Transferin açılması Büyükşehir Belediye Başkanı Ekrem Yüce’nin kendi ağzından dinlemiş, ümitlenmiş ve bu anlayışla gitmiştim, bu sezon ilk kez görücüye çıkan Sakaryaspor’u izlemek için stada…
İlk dört haftayı seyircisiz, stressiz ve rahat oynayacağı düşüncesiyle izledim Sakaryaspor’u ilk 45 dakikada…
Oyun ve tempo beni hayli sıktı, başlangıçtaki düşünceleri bırakıp basın tribününe, tuttum şehrin yolunu ikinci yarı oynanırken…
Futbol hayatım boyunca ilimizde, ülkemizde ve Avrupa’da pek çok maç izledim…
Bugüne kadar, şehrimizde oynanan bazı maçları ilk yarı sonunda terk ettiğim olmuştur…
Aylar, yıllar sonra aynı olay bu defa seyircisiz izlediğim bir lig maçı olarak geçen Pazar günü başıma geldi…
Sakaryaspor’un 2-3 kaybettiği maçın ikinci yarısını seyretme işkencesine katlanmadan stattan ayrıldım…
Sonra duydum ki 1-1 iken “kazanılabilir” diye baktığım maçı kaybetmişiz…
Hemen aklıma, geçen seneki lig başlangıcı geldi…
Ama o takımla bu kadro arasında dağlar kadar fark vardı sanki…
Sakaryaspor’u geçen yıl ayakta tutan başarılı defans yerinde duruyor ancak istenilen formu yakalamış değil…
Orta sahası evlere şenlik, hücumda İsmail Berk’in yokluğu adeta sırıtıyor…

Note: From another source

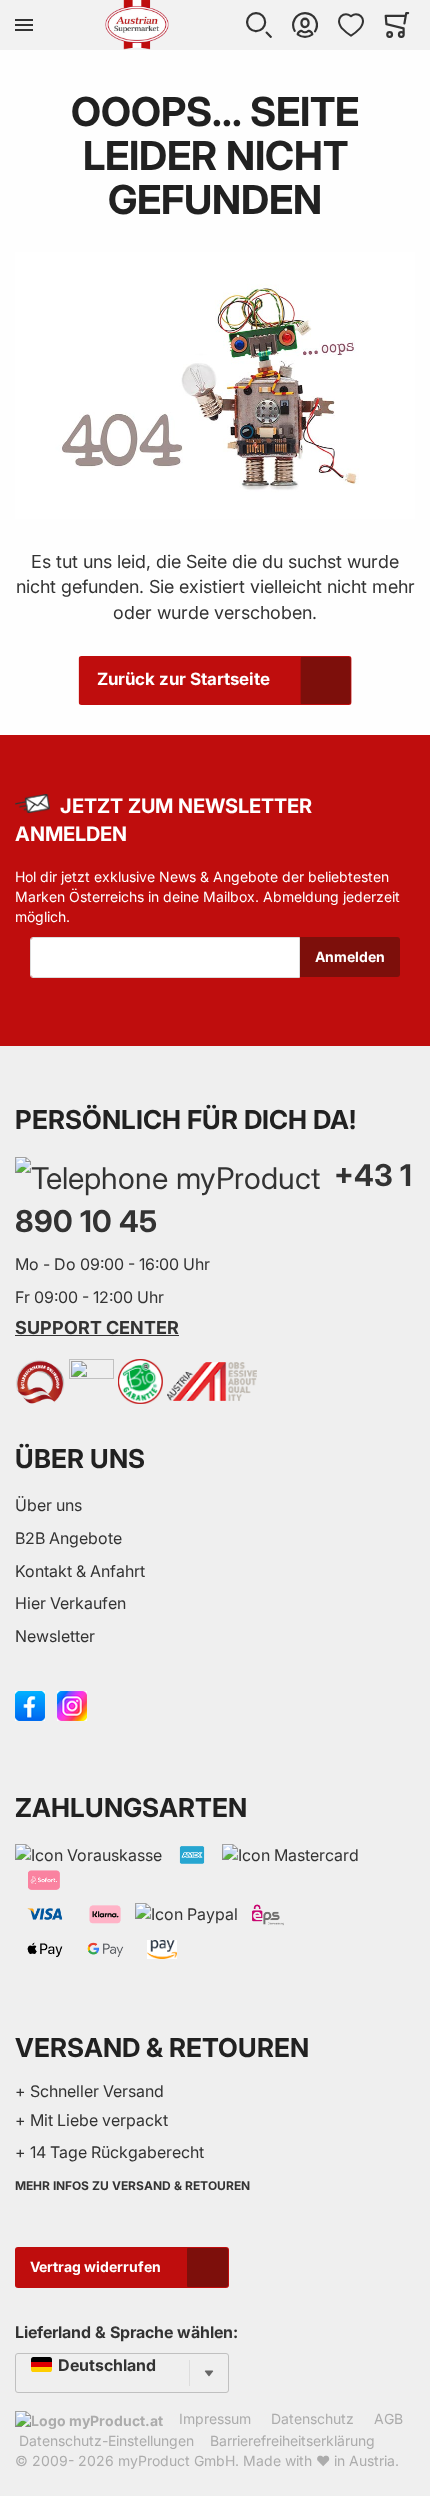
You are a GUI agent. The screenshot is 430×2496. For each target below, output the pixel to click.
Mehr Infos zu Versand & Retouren (132, 2185)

Buna rağmen “kazanılır” diye düşündüğüm ilk sınavdan geçer not alamadı takım…
Bu kadro ile yola devam etmek sanırım intihar etmek gibi bir şey diye düşünürken gelen bir dizi transfer haberi, geleceğe yeniden ümitle bakmak adına iyi sinyaller verdi diyebiliriz…
Alınan Bekir Ertegun dışında hiçbir futbolcuyu tanımıyorum…
Son sözü birkaç hafta sonraya bırakıp, izlemekten gayri şu aşamada yapacak fazla bir şey yok…
İsterim talihsizlikler bununla ve burada kalsın…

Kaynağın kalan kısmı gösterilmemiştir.